Tuning photonic crystal fabrication by nanosphere lithography and surface treatment of AlGaN-based ultraviolet light-emitting diodes

Abstract

Photonic crystal processing was performed using nanosphere lithography as a low-cost procedure to enhance the quantum efficiency of AlGaN-based ultraviolet light emitting diodes. Spectral transmissivity/reflectivity and photoluminescence measurements, in conjunction with finite-element modeling and electromagnetic simulations, provide an indication of radiance enhancement with a photonic crystal periodicity comparable to the emission wavelength. To recondition the plasma-damaged sidewalls, post-processing methods based on high temperature annealing and surface treatment were evaluated, which in general, established a significant increase in light extraction efficiency.

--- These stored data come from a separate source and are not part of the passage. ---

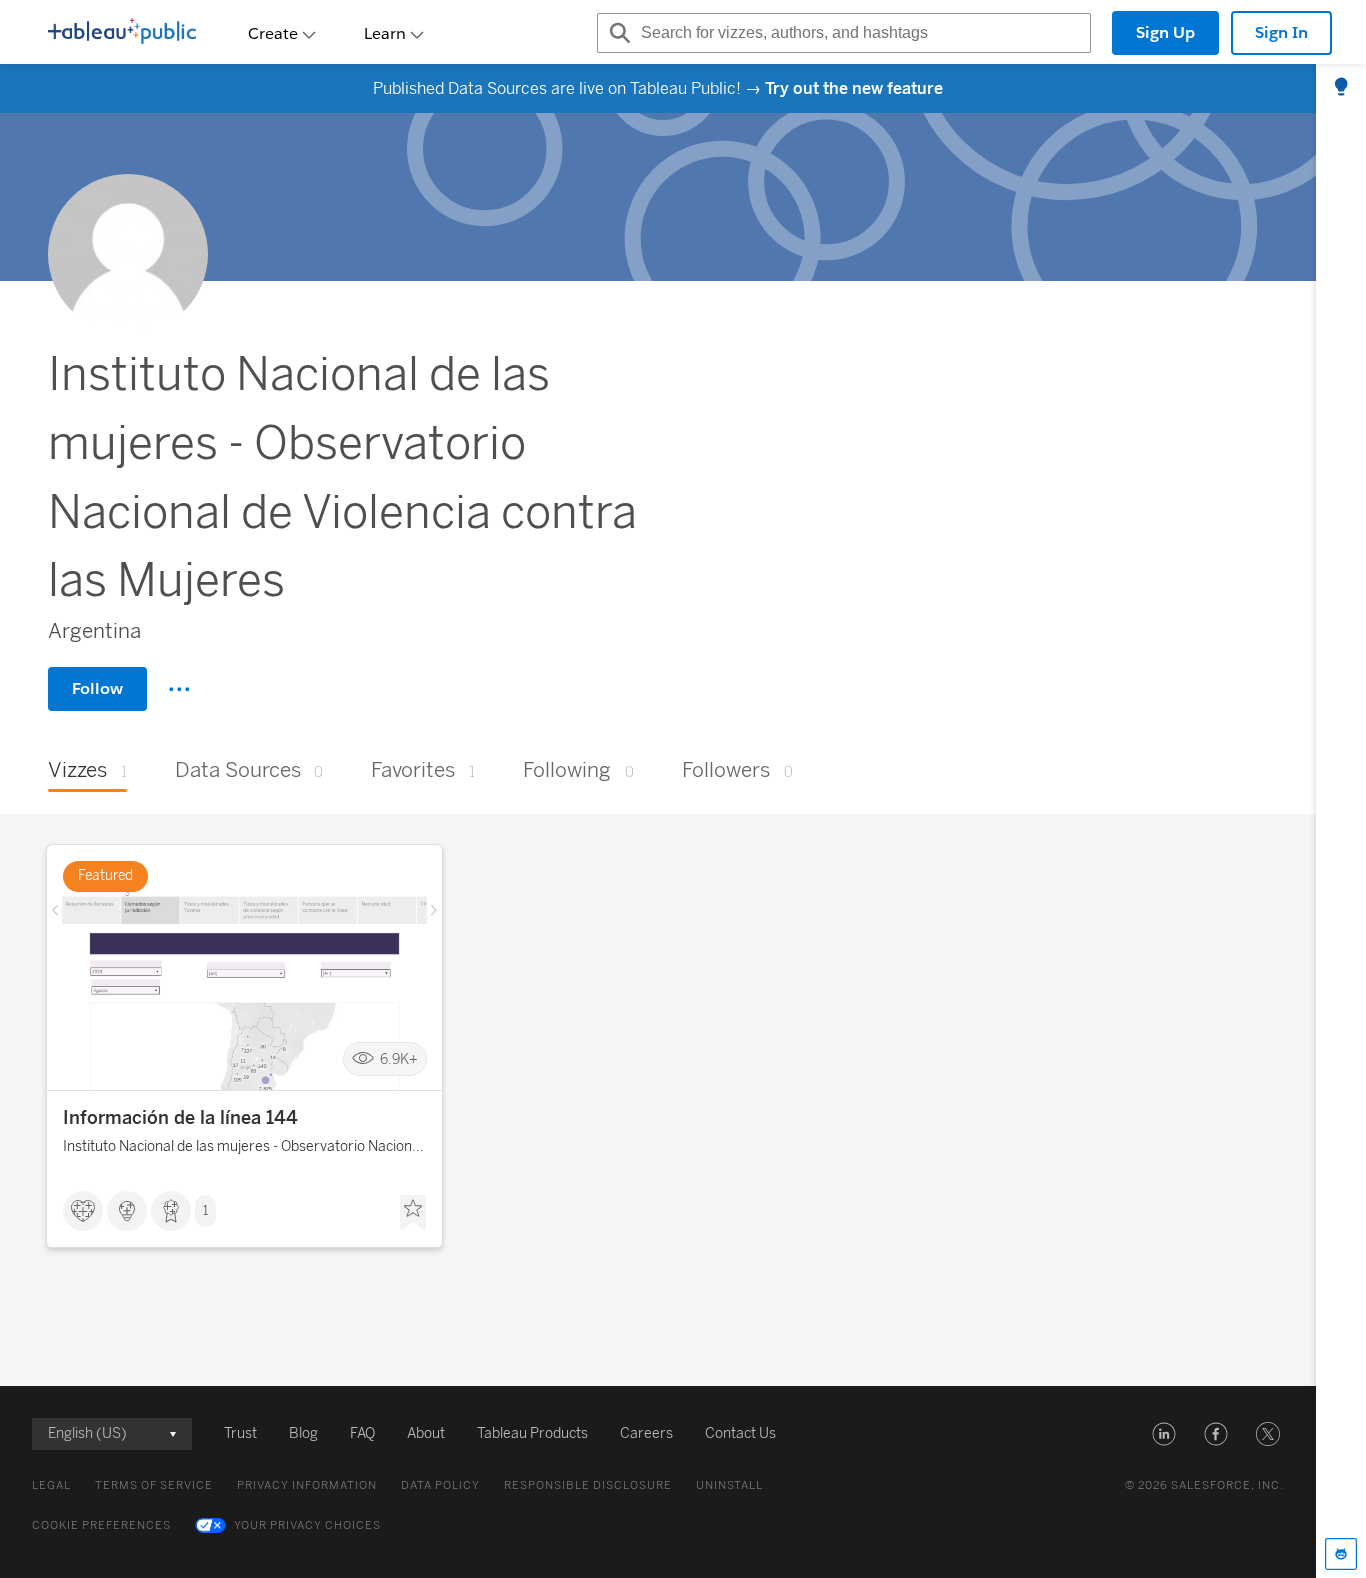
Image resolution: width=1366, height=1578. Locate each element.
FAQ (362, 1433)
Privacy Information (307, 1485)
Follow (97, 688)
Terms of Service (154, 1485)
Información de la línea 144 (180, 1118)
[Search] (617, 33)
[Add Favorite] (413, 1213)
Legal (51, 1485)
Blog (303, 1433)
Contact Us (740, 1433)
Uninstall (729, 1485)
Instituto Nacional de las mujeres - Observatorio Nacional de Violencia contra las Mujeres (243, 1149)
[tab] (1341, 88)
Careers (646, 1433)
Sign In (1281, 32)
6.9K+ (399, 1059)
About (426, 1433)
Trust (240, 1433)
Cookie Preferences (101, 1525)
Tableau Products (532, 1433)
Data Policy (440, 1485)
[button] (1164, 1434)
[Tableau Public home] (122, 33)
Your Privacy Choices (307, 1525)
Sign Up (1165, 32)
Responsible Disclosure (588, 1485)
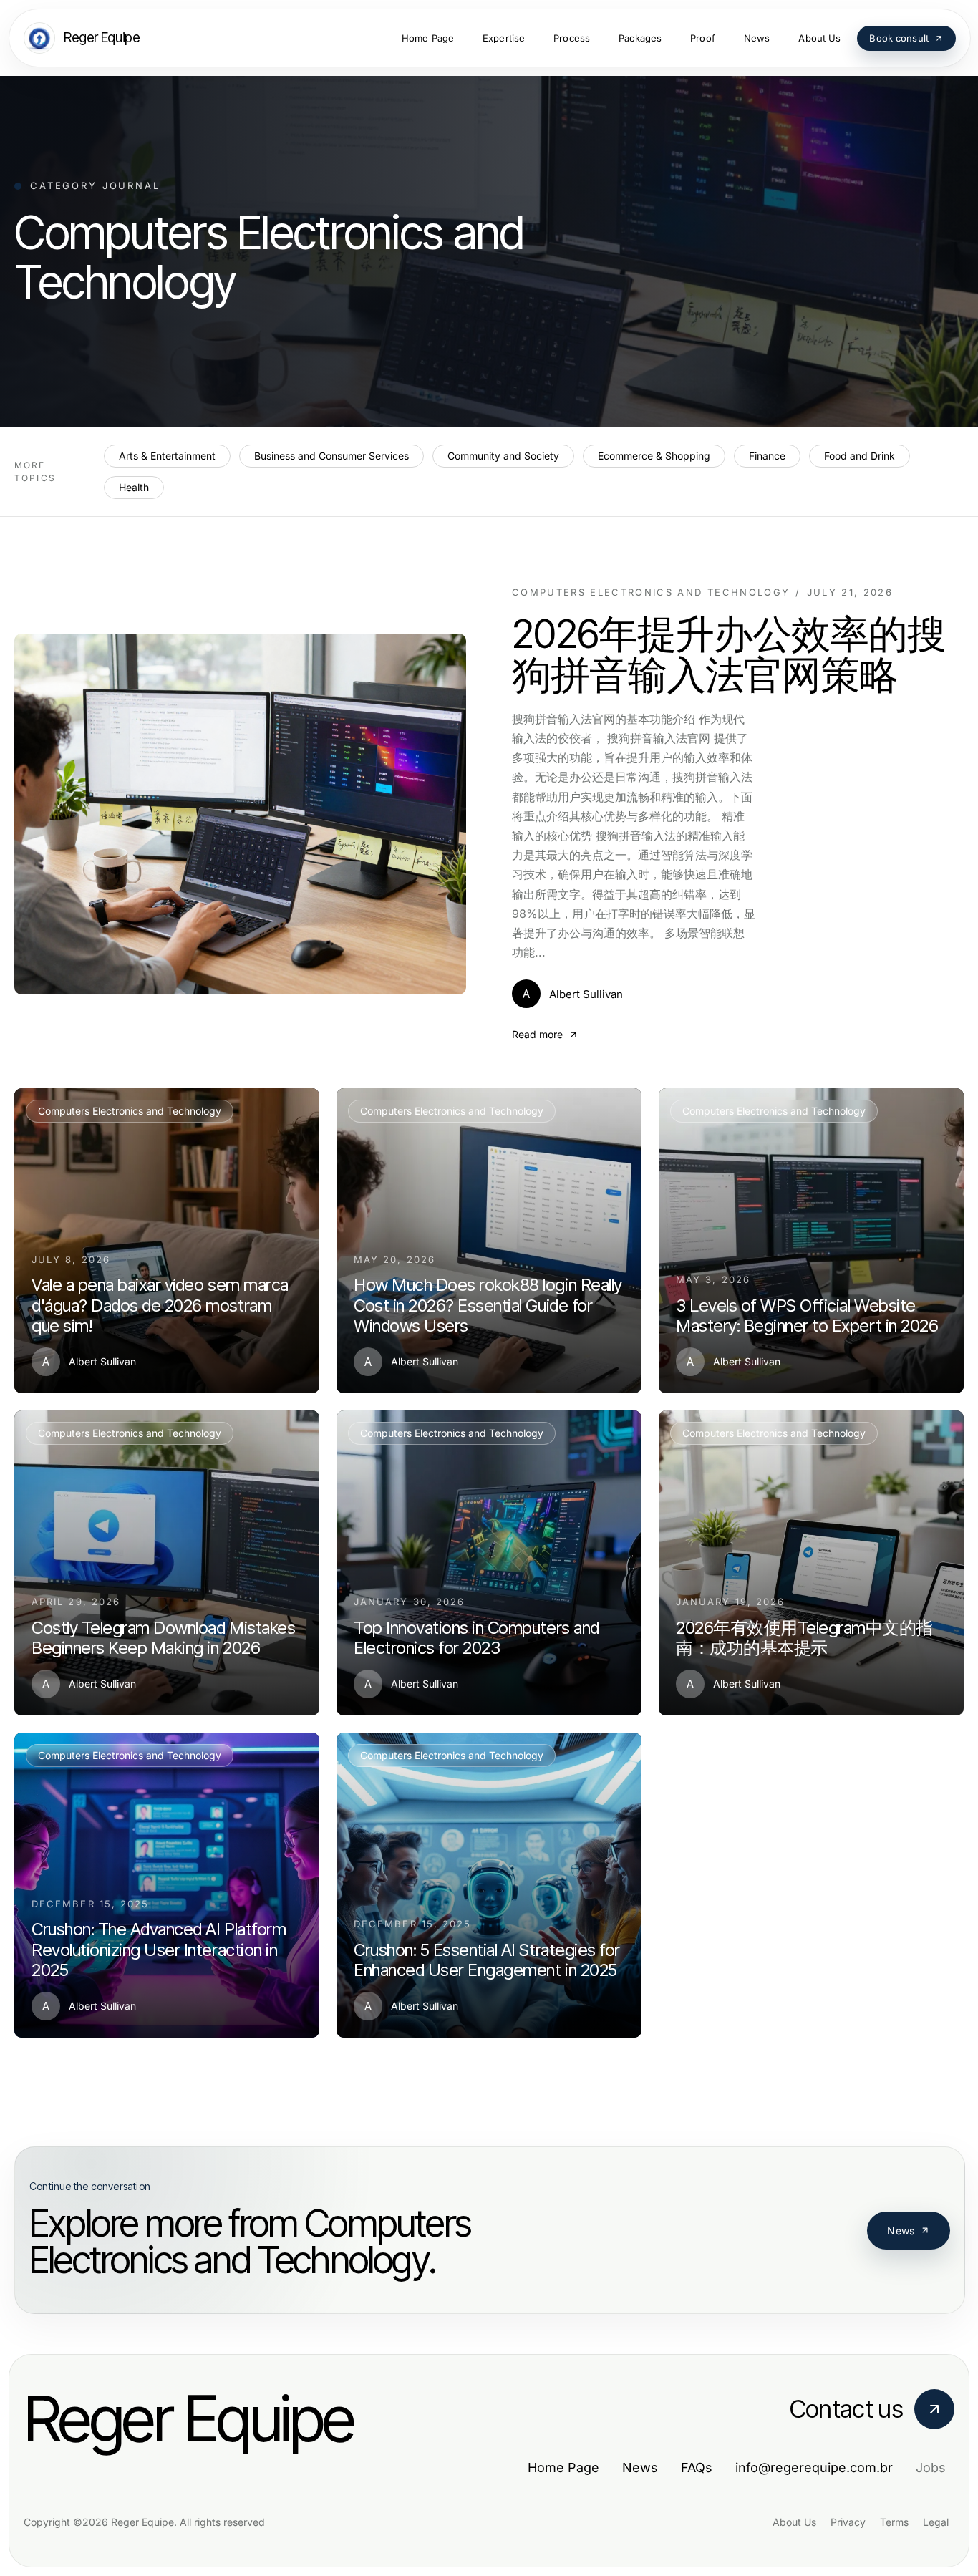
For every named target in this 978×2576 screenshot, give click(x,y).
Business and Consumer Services (331, 456)
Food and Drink (859, 456)
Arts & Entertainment (167, 456)
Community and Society (503, 456)
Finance (767, 456)
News (900, 2230)
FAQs (696, 2467)
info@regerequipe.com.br (814, 2467)
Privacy (848, 2522)
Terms (894, 2522)
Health (134, 487)
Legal (936, 2522)
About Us (794, 2522)
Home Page (563, 2467)
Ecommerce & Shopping (654, 456)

X-ray photoelectron spectroscopy clarified the formation of surface oxides and hydroxides on the as-fabricated nanostructures, and their dissolution after wet-chemical processing is linked to enhanced optical output. Hydroxyl-termination was found to prevail after KOH etching, but significantly reduced after HCl or H3PO4 treatment. The two-step sequence of HCl followed by KOH treatment provided the best quality nanotextured surface for optical emission in this study, as indicated by the nearly 14.5-fold enhancement in photoluminescence intensity.